Marcelo Pastorino, Software Developer

Command Pattern

A behavioral design pattern that encapsulates a request as an object, so callers can queue, log, undo, or defer execution without knowing how the work is done.

The command pattern is a behavioral design pattern that turns a request into a stand-alone object with all the information needed to perform it. A client builds a command and hands it to an invoker. The invoker triggers execute() without knowing which receiver will do the work or how. That separation lets you treat operations like data: queue them, log them, schedule them, or reverse them with undo().

The problem it solves

UI toolbars, remote controls, and workflow engines often need to trigger the same action from many places, such as a button, a keyboard shortcut, a macro, or an API call. If each entry point calls the receiver directly, you duplicate wiring, couple callers to implementation details, and lose a single place to add cross-cutting behavior such as history, validation, or auditing.
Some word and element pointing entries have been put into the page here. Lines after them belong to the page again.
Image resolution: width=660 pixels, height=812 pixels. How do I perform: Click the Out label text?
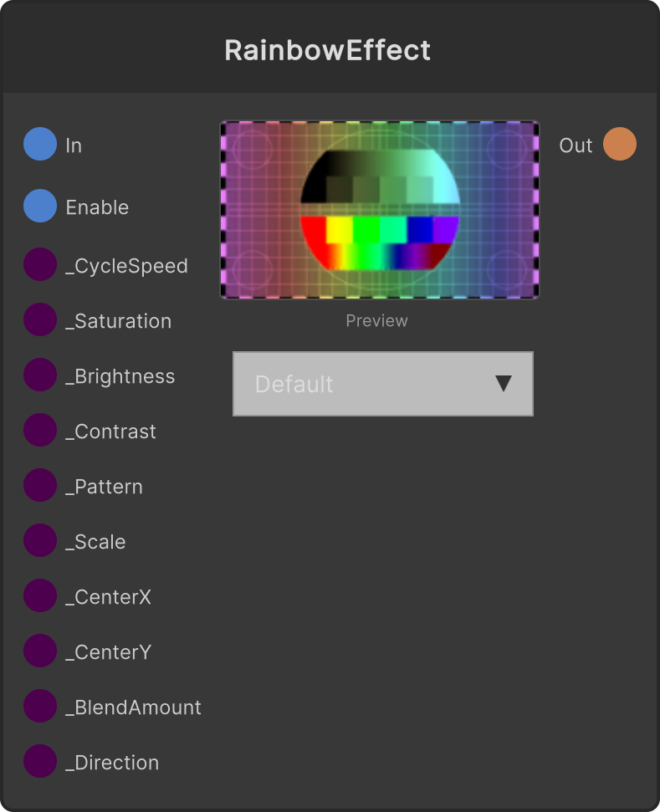pyautogui.click(x=576, y=146)
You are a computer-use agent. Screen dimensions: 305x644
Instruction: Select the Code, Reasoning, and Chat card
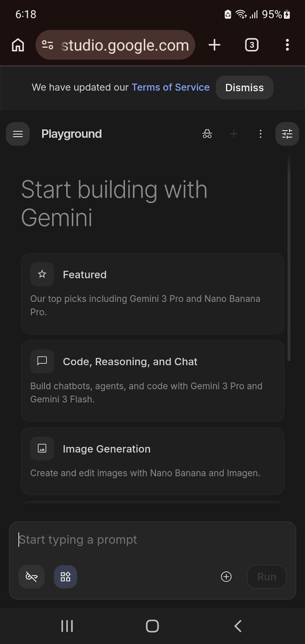pyautogui.click(x=153, y=380)
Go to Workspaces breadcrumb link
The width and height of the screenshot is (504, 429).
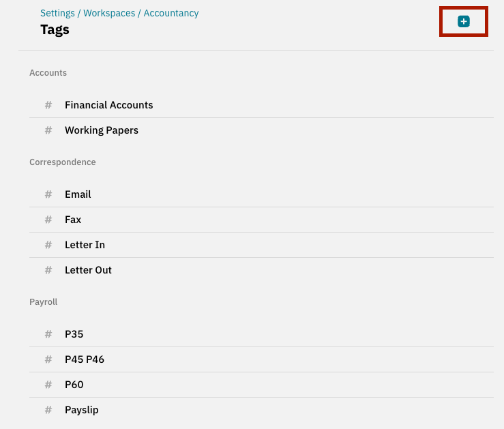coord(109,13)
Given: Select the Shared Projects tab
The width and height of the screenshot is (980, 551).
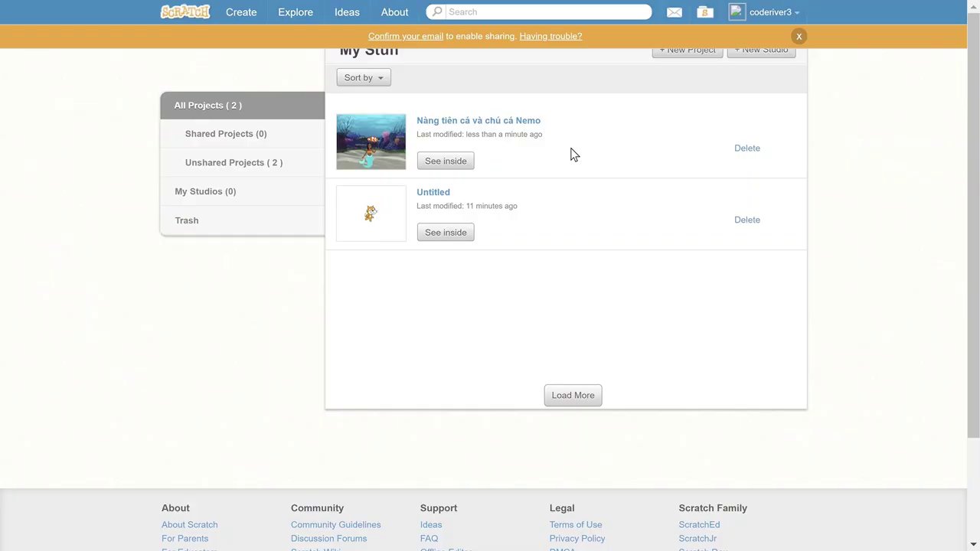Looking at the screenshot, I should pos(226,134).
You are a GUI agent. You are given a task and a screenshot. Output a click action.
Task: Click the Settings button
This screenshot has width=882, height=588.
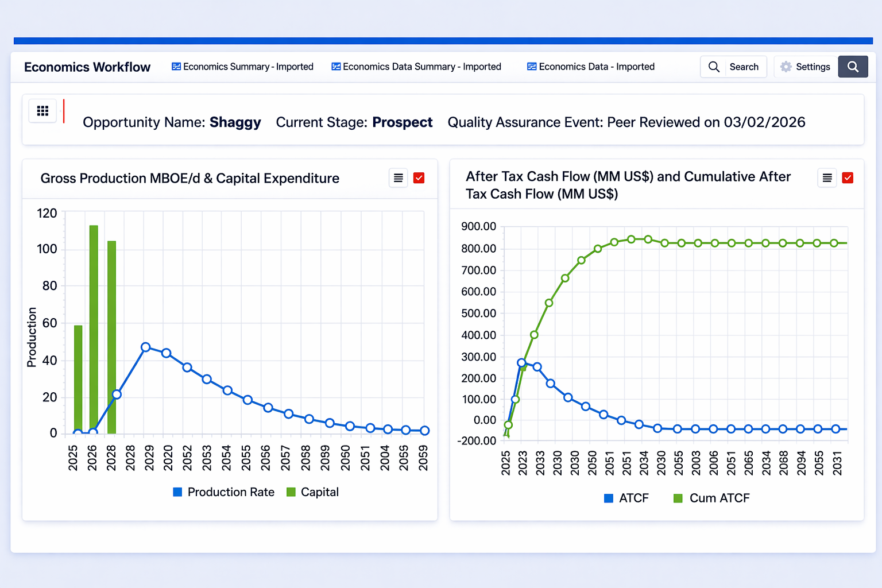804,67
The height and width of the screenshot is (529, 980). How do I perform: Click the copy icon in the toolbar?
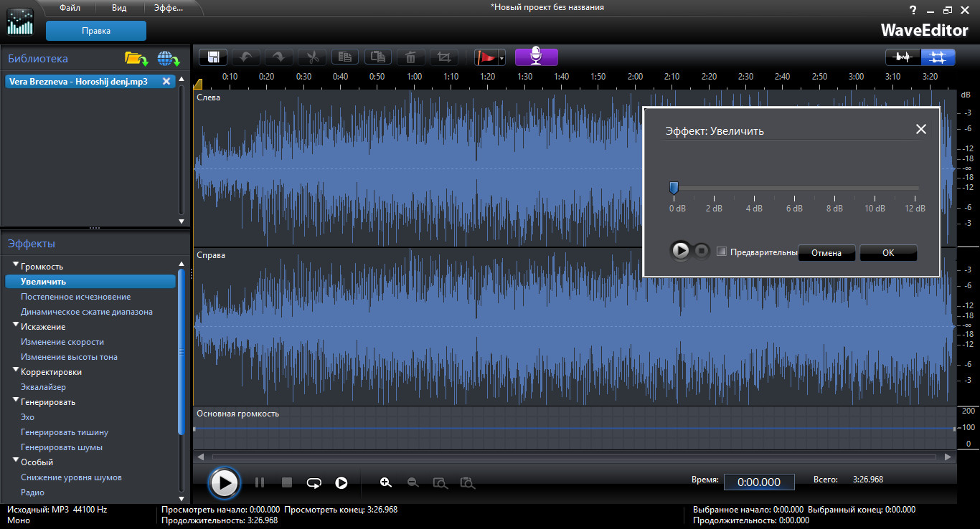[344, 57]
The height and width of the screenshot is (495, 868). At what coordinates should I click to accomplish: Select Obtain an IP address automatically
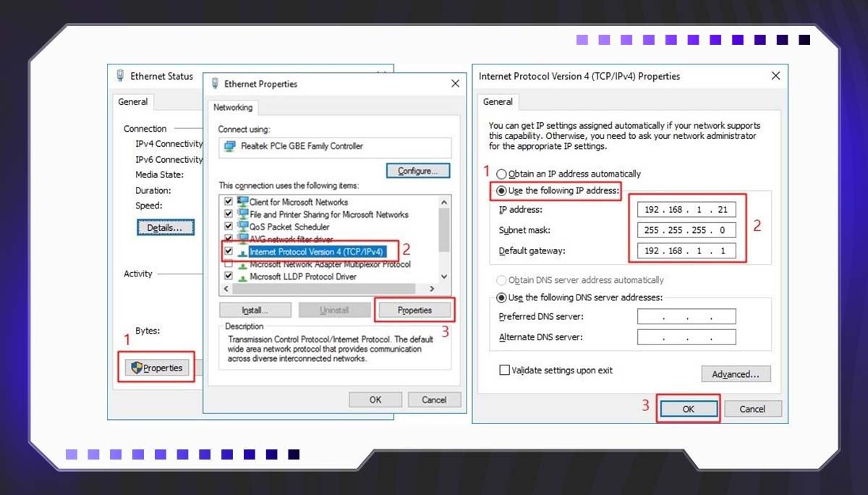[501, 174]
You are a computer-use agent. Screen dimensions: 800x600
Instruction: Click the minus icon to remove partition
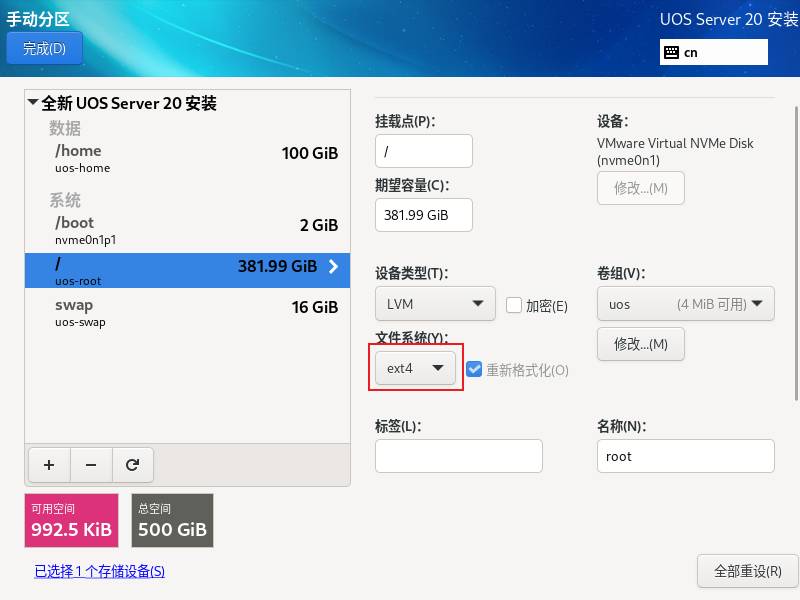(x=91, y=464)
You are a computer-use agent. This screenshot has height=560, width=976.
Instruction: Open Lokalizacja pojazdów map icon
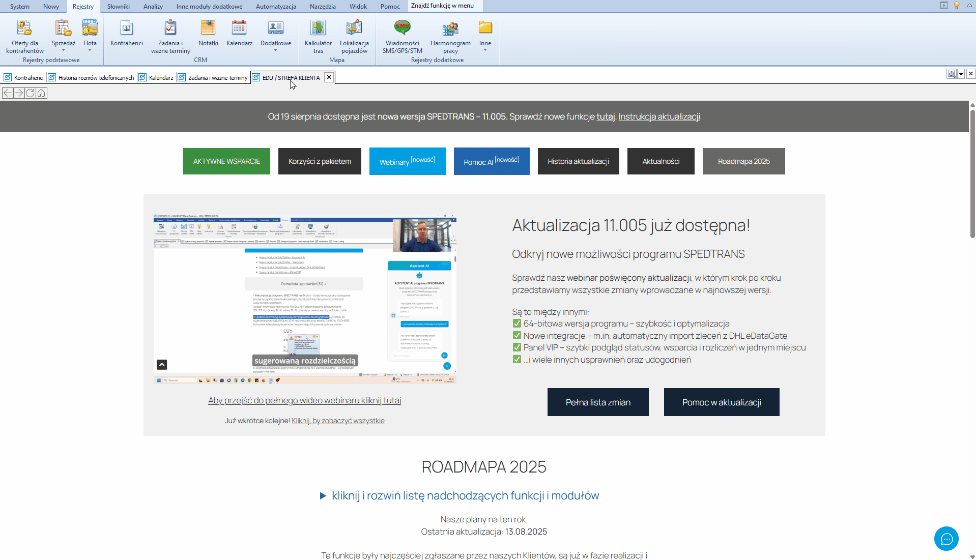pos(354,36)
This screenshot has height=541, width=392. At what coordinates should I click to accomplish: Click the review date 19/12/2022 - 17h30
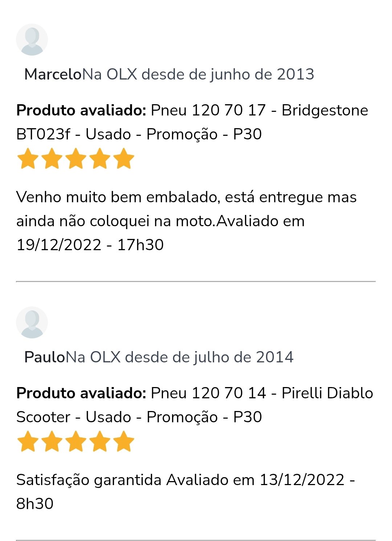click(x=90, y=245)
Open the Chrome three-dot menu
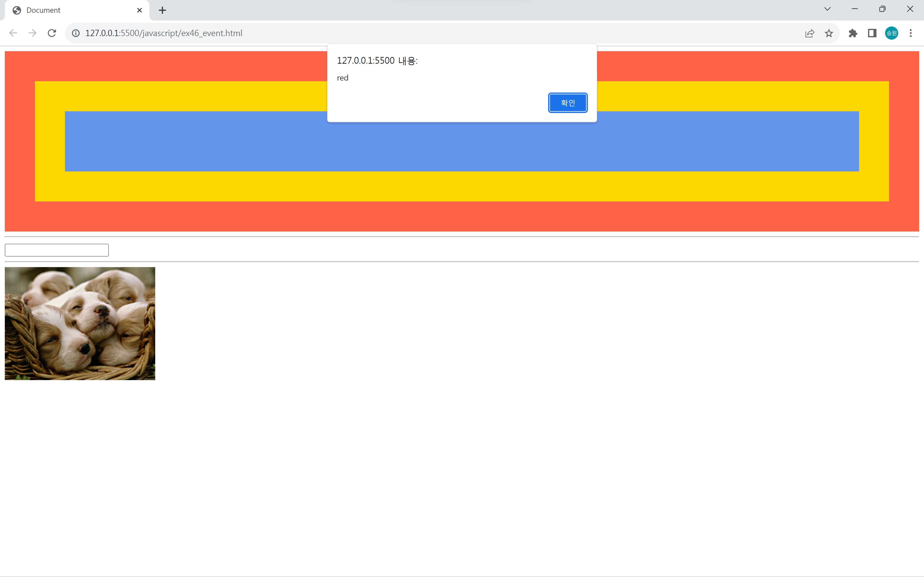Screen dimensions: 924x577 coord(911,33)
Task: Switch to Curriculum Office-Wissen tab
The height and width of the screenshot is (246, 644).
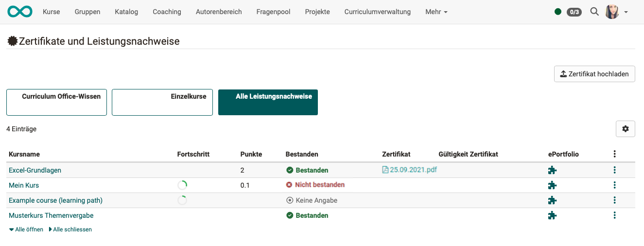Action: click(56, 102)
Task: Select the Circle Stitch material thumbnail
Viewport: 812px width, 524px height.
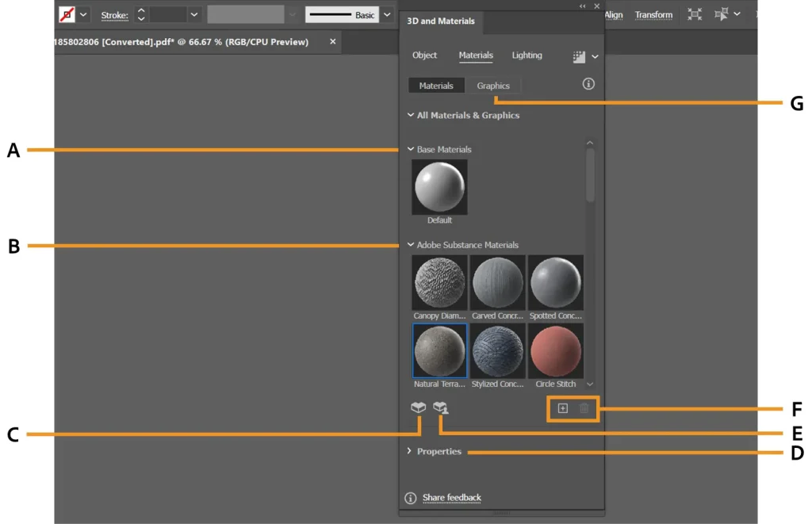Action: click(556, 350)
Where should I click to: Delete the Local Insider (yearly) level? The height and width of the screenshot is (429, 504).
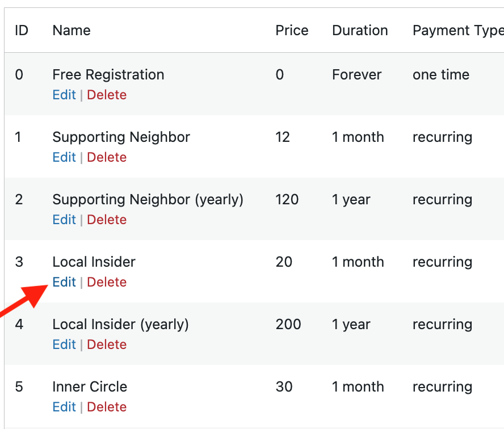coord(107,344)
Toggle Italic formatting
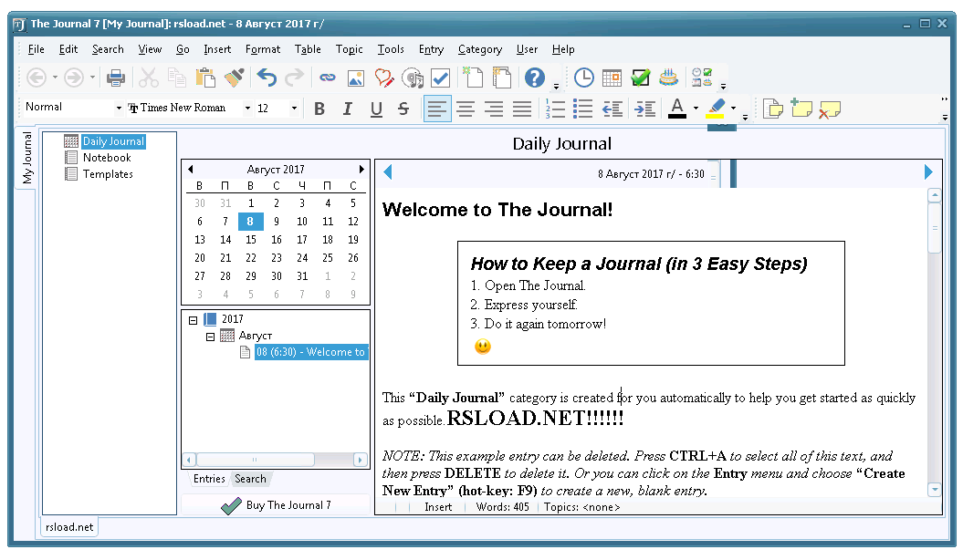This screenshot has width=963, height=560. click(347, 109)
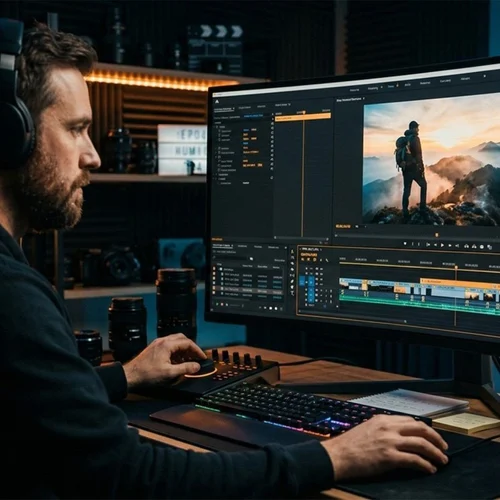The width and height of the screenshot is (500, 500).
Task: Expand the Program Monitor panel menu arrow
Action: click(x=364, y=98)
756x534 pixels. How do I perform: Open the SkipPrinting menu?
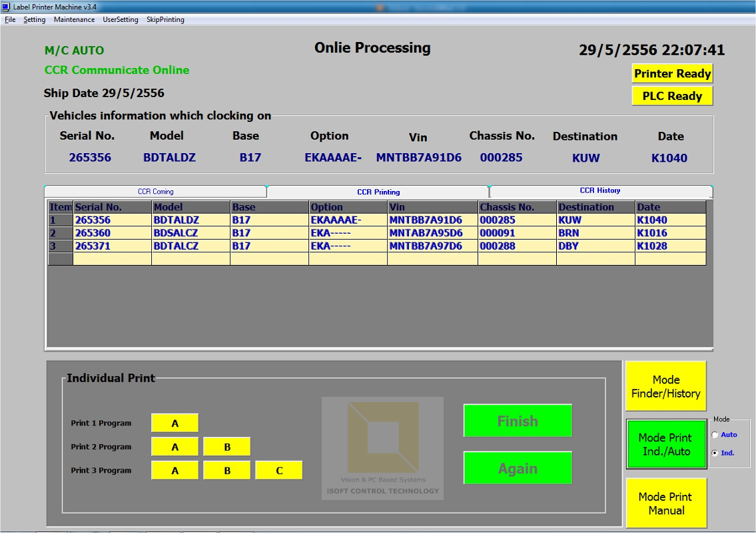pyautogui.click(x=165, y=19)
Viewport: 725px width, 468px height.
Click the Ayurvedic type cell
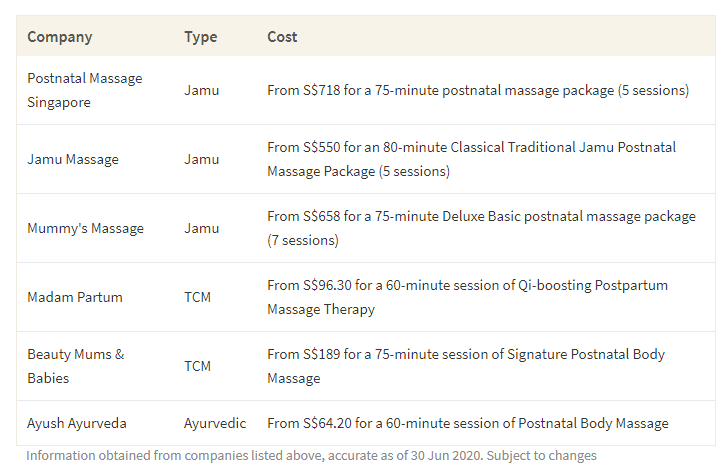click(x=214, y=423)
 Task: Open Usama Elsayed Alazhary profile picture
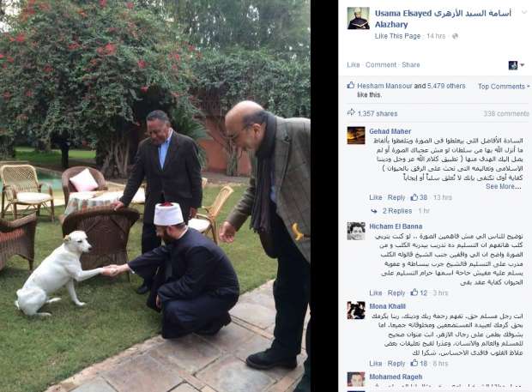[x=359, y=18]
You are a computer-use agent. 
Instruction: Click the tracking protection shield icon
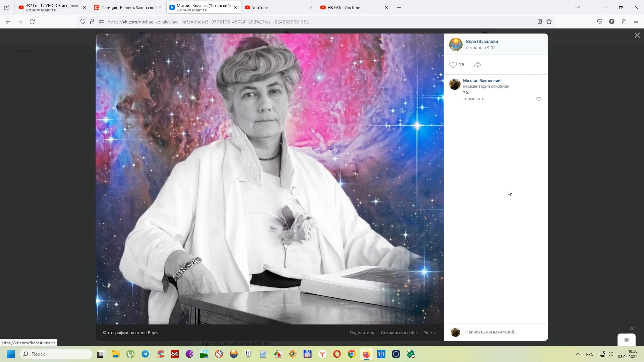83,21
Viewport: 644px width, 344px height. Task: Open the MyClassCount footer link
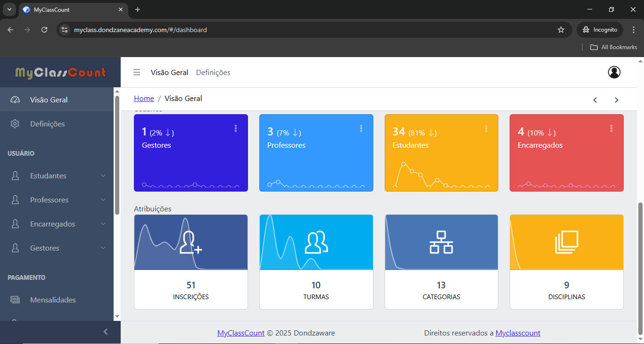240,333
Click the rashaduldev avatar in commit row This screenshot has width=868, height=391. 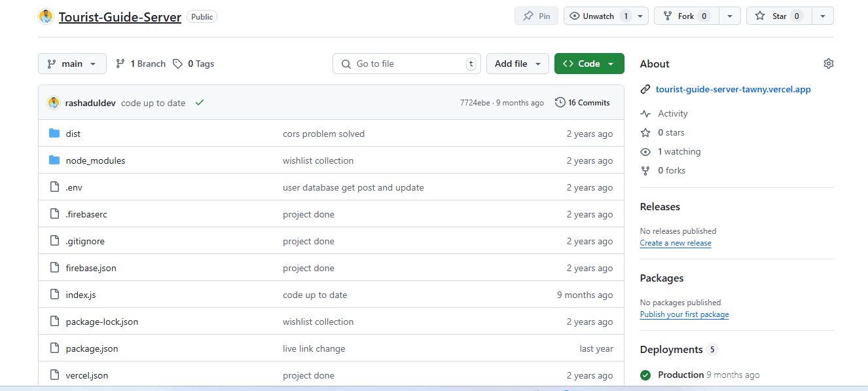click(54, 103)
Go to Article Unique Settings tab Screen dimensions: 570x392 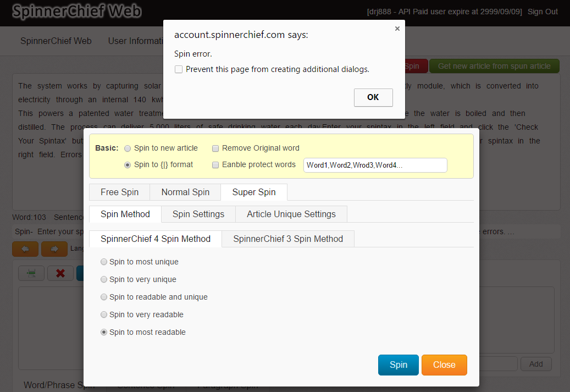[291, 214]
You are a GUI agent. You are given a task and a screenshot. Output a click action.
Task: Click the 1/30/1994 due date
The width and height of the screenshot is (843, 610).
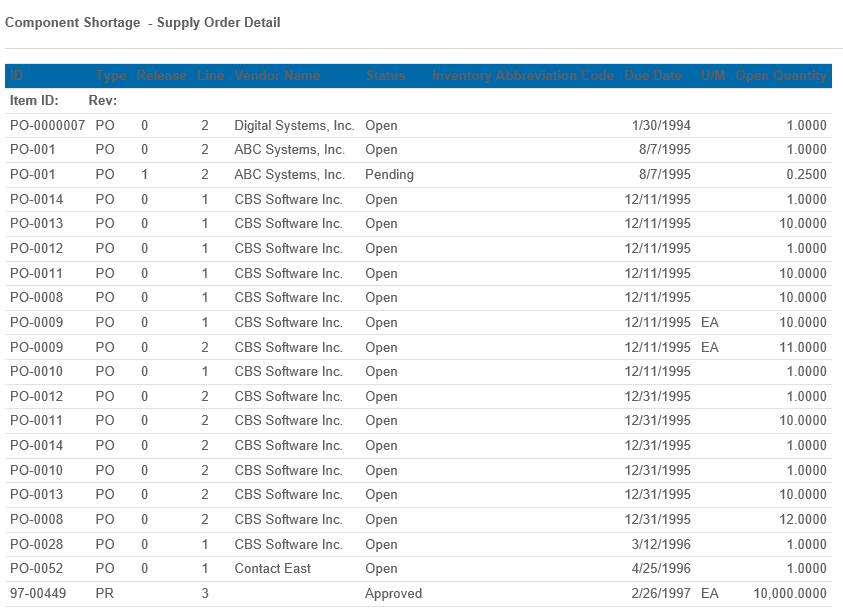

The command pattern wraps each action in its own object. Callers depend on a small command interface; the concrete command holds the receiver and the parameters. New actions are new classes, and the invoker stays unchanged.

Structure

  • Command, declares execute() (and often undo()).
  • Concrete command, binds a receiver, stores request parameters, and delegates execution.
  • Receiver, knows how to perform the actual work.
  • Invoker, holds a command and calls execute() when triggered; may track history for undo/redo.
  • Client, creates concrete commands and wires them to receivers and invokers.
Invoker runs commands without knowing receiver details

In code

A text editor stores edits as command objects. The toolbar invokes commands; the buffer performs the mutation. Undo pops the last command and calls undo() on it.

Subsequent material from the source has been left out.